* [Input data]:
= = =

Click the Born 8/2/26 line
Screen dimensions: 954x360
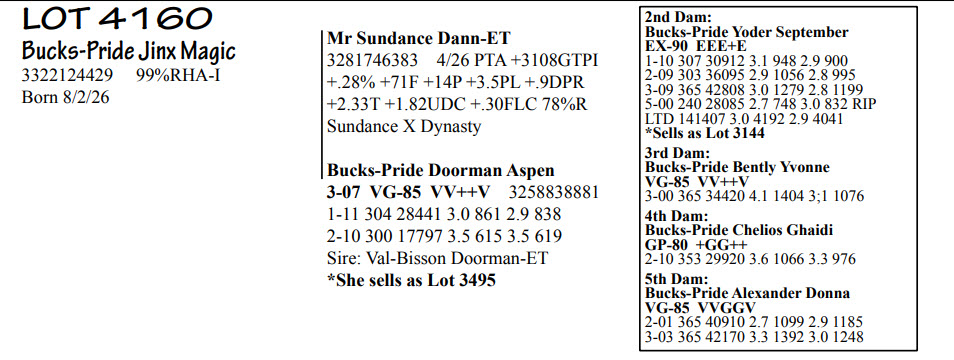click(x=66, y=97)
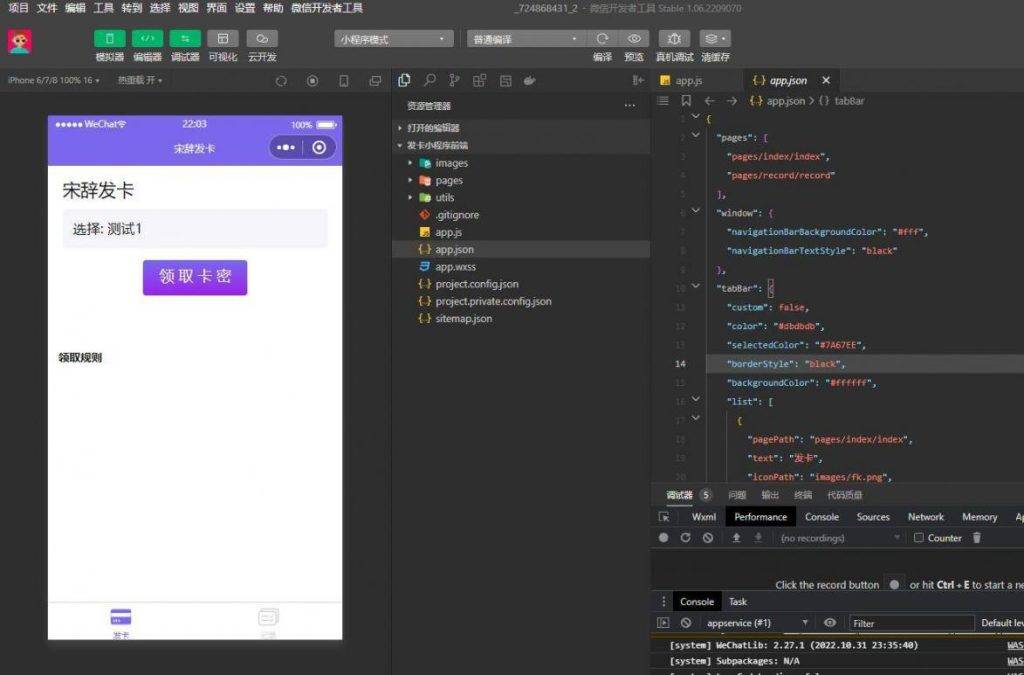Open the cloud development (云开发) tool
Screen dimensions: 1024x675
click(262, 39)

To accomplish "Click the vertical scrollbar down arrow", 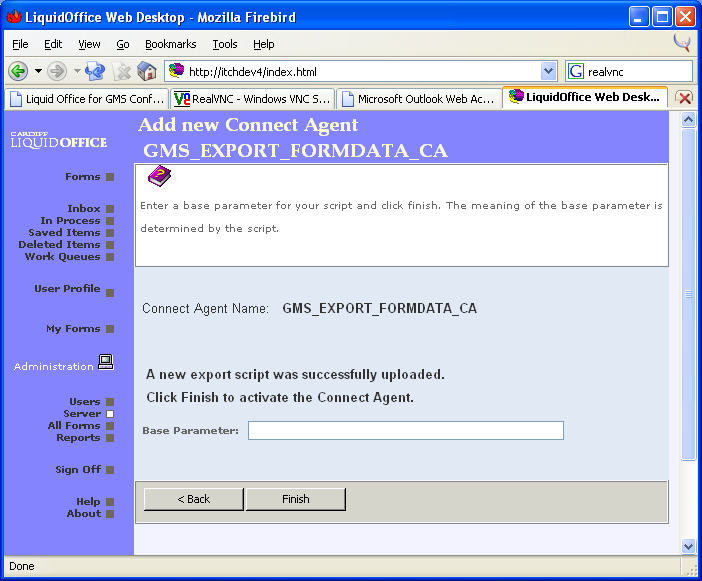I will (688, 546).
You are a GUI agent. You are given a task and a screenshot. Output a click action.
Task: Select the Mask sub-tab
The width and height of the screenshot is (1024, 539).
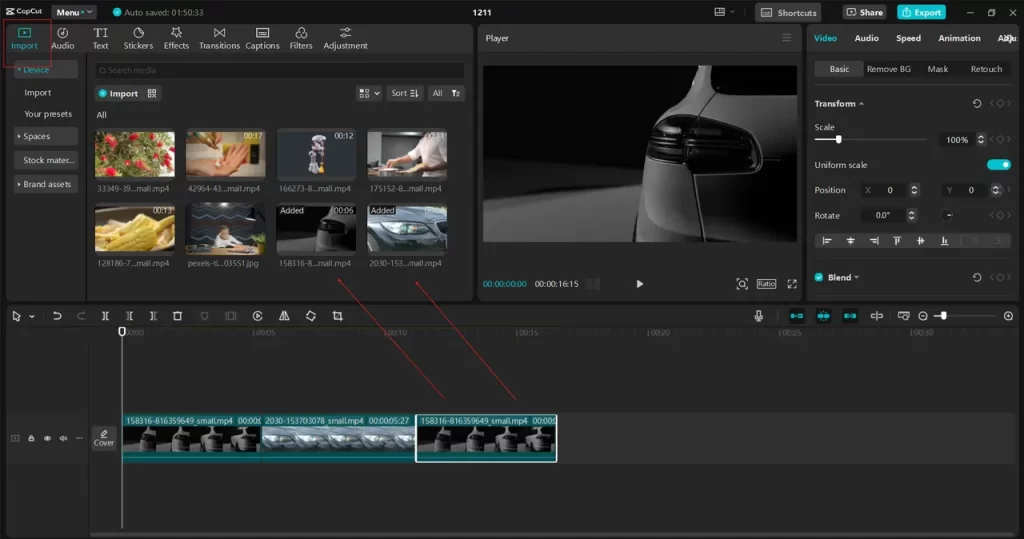click(x=937, y=69)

= = =

Write out, exactly and with nothing added, every line from the one that holds "You are a GUI" to the end of the entries above; pictures stay out.

* [Solved exercise]:
You are a GUI agent. You are given a task and a screenshot. Output a click action.
Task: Select the Mask sub-tab
The width and height of the screenshot is (1024, 539).
click(x=937, y=69)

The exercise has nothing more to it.